Using self-reported recent respiratory illness and ILI as exposures introduced the possibility of reporting or recall bias. Nonetheless, this method allows greater sensitivity to detect recent respiratory symptoms than relying on reports of medically attended illnesses, which comprise only a small minority of influenza cases.13
As cases and controls were frequency matched in the week of admission, external factors such as media coverage of the influenza pandemic should not have had a differential effect on respiratory illness reporting. We chose to test both nasopharyngeal and throat swabs to increase the sensitivity of virus detection. It was perhaps unsurprising, however, that none of the nasopharyngeal and throat swabs were positive for influenza virus given (1) the low rates of infection in this age-group5
and (2) that the majority of viral shedding in influenza occurs in the first 2–3 days after symptom onset,14
whereas most of the reported respiratory symptoms in study participants occurred 8–14 days before admission. Based on our findings, it seems unlikely that any delayed cardiac effect of influenza is linked to ongoing or prolonged virus replication or shedding in the respiratory tract. Influenza serology is difficult to interpret in vaccinated participants as it not possible to distinguish antibody rises caused by infection from those caused by vaccination. Validation of the IgA assay used suggests that it has acceptable sensitivity and specificity to detect recent seasonal influenza A infection,15
but its effect with the pandemic strain H1N1pdm09 is unclear. It has previously been noted that serological studies carried out during the 2009 influenza pandemic were severely hampered by crossreactivity both with the vaccine and with the seasonal influenza strains.7
Previous observational studies using large electronic primary care databases have found an association between GP consultation for acute respiratory infection in the previous month and risk of AMI.16–18
Although studies were conducted over different time periods, they encompassed the effect of varying seasonal influenza strains. In the present study, we controlled for important potential confounders such as influenza vaccination status, and showed that statin use was equally prevalent in cases and controls. We did not, however, have complete data on other drugs that have been hypothesised to have immune-regulatory effects (such as ACE inhibitors, angiotensin receptor blockers, metformin, glitazones and fibrates). If these agents reduce the likelihood of people experiencing ILI, and were more commonly used in cases than controls, they could potentially have confounded the relationship between ILI and AMI. It was reassuring, however, that our results were consistent with those obtained in our recent self-controlled case series study—a design that implicitly controls for fixed confounders. In this study, we used linked primary care and cardiac disease registry records from 3927 patients from 2003–2009, which also included acute respiratory infection consultations occurring during the first wave of H1N1pdm09 circulation.19
We found an incidence ratio for AMI of 4.19 (95% CI 3.18 to 5.53) in the first 1–3 days after acute respiratory infection, with the risk falling to baseline after 28 days.19
Elderly people and those consulting for an infection judged most likely to be due to influenza were at greatest risk. During the 2009 influenza, pandemic people with underlying cardiovascular disease were much more likely to be hospitalised13
and to die20
from a range of causes attributable to pandemic influenza. Although most deaths from H1N1pdm09 occurred in younger people, this was partly a function of the age distribution of infections: in the UK, the case death rate in the elderly was much higher than in younger age-groups,5
but overall, the numbers of deaths were small as few elderly people were infected.
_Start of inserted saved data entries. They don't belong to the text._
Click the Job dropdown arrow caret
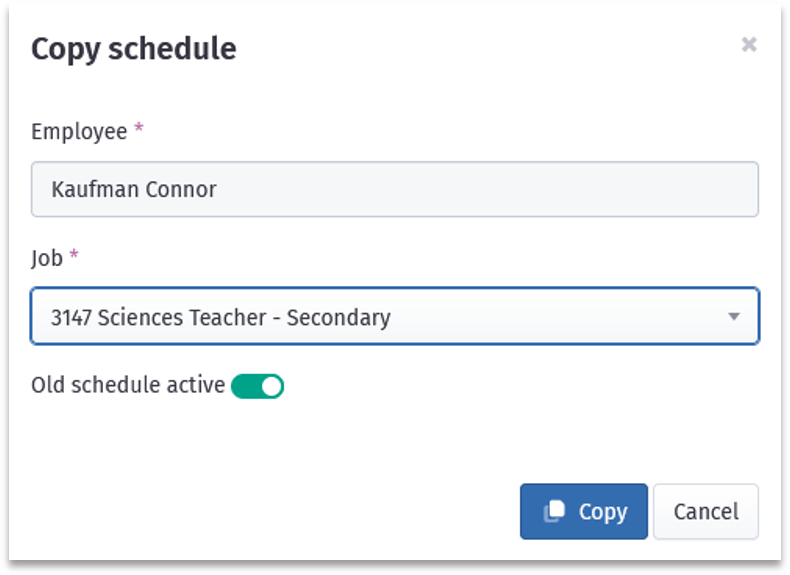 click(734, 316)
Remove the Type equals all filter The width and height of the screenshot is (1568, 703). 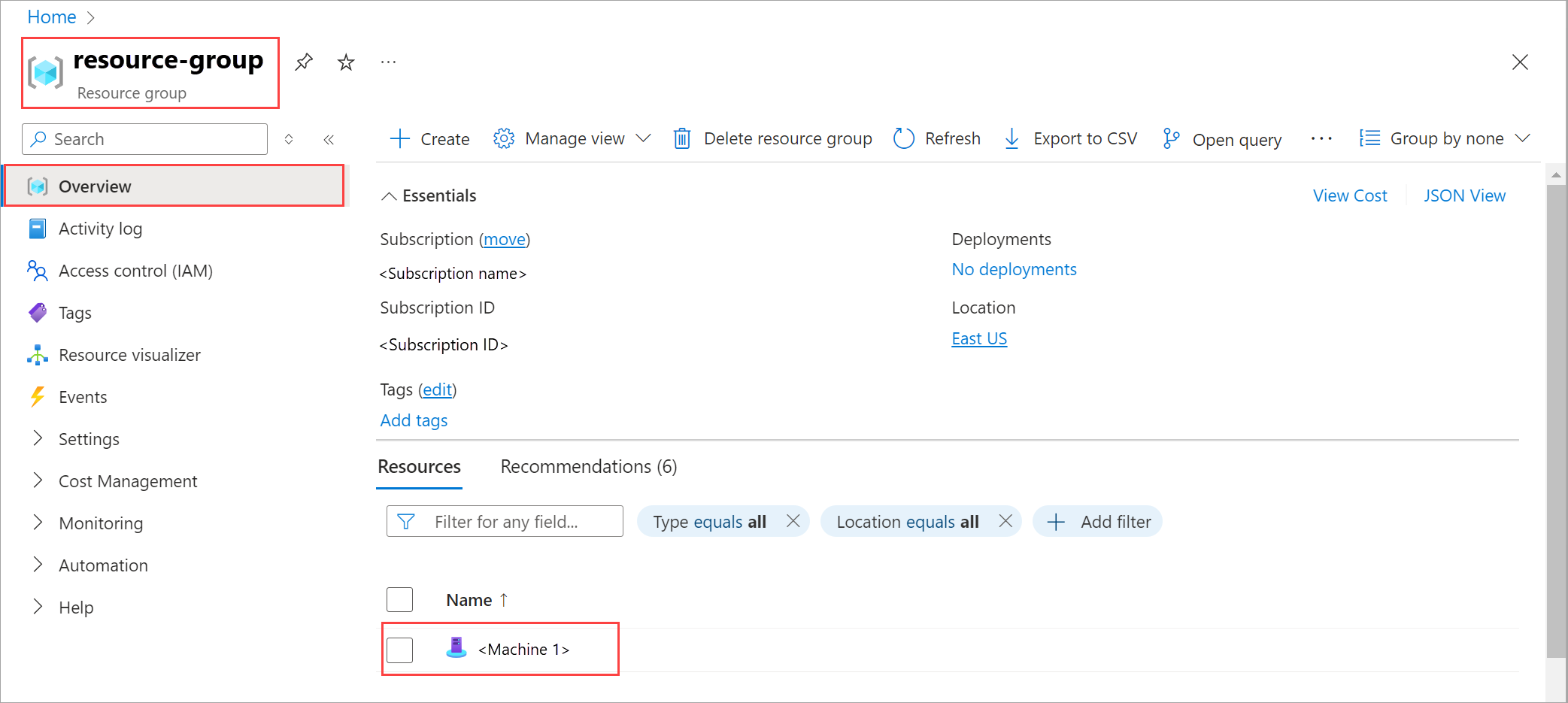pyautogui.click(x=793, y=521)
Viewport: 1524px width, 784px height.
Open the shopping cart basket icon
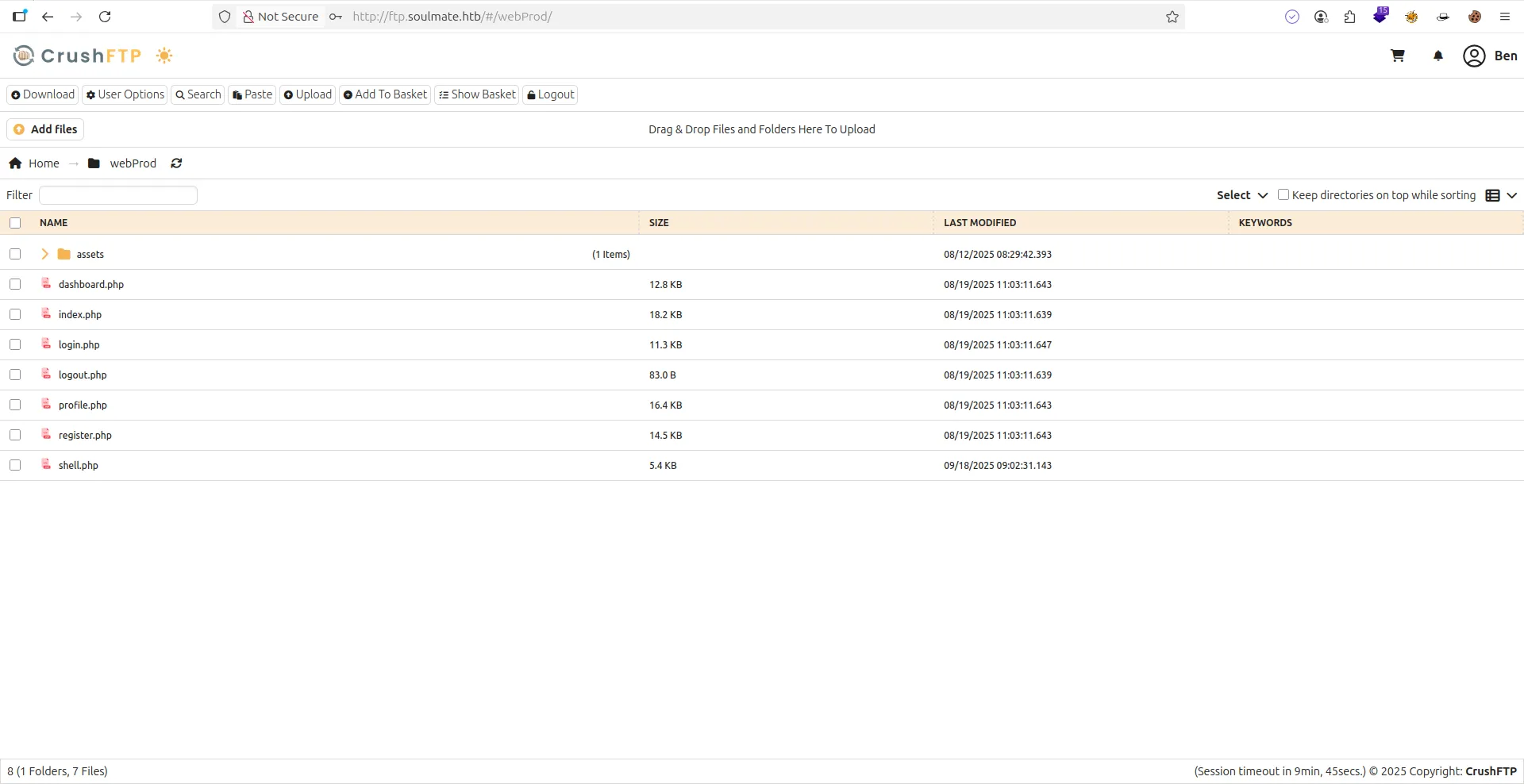click(1398, 56)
Various biological mechanisms are proposed to underlie a relationship between influenza or acute respiratory infection and myocardial infarction.21
Acute respiratory infections may result in a host of acute inflammatory and haemostatic effects leading to systemic inflammation, altered plasma viscosity, coagulability and haemodynamic changes22
as well as promoting local endothelial dysfunction, coronary inflammation and plaque rupture.23
Immobility associated with bedrest and dehydration might potentiate these processes.
In conclusion, this study suggests that recent ILI occurring during the 2009 influenza pandemic was more common in AMI patients. Taken in the context of previous work, this helps to support the hypothesis that, as with other influenza strains, H1N1pdm09 could potentially trigger AMI in vulnerable groups. It is likely, however, that the effect is not specific to influenza and could have also been caused by other viruses circulating at the time. The population impact of H1N1pdm09 on rates of hospitalisations and deaths from myocardial infarction is also likely to have been relatively low given the mismatch between the ages of those typically affected by H1N1pdm09 and acute coronary events as well as the relatively mild clinical effects of this influenza strain.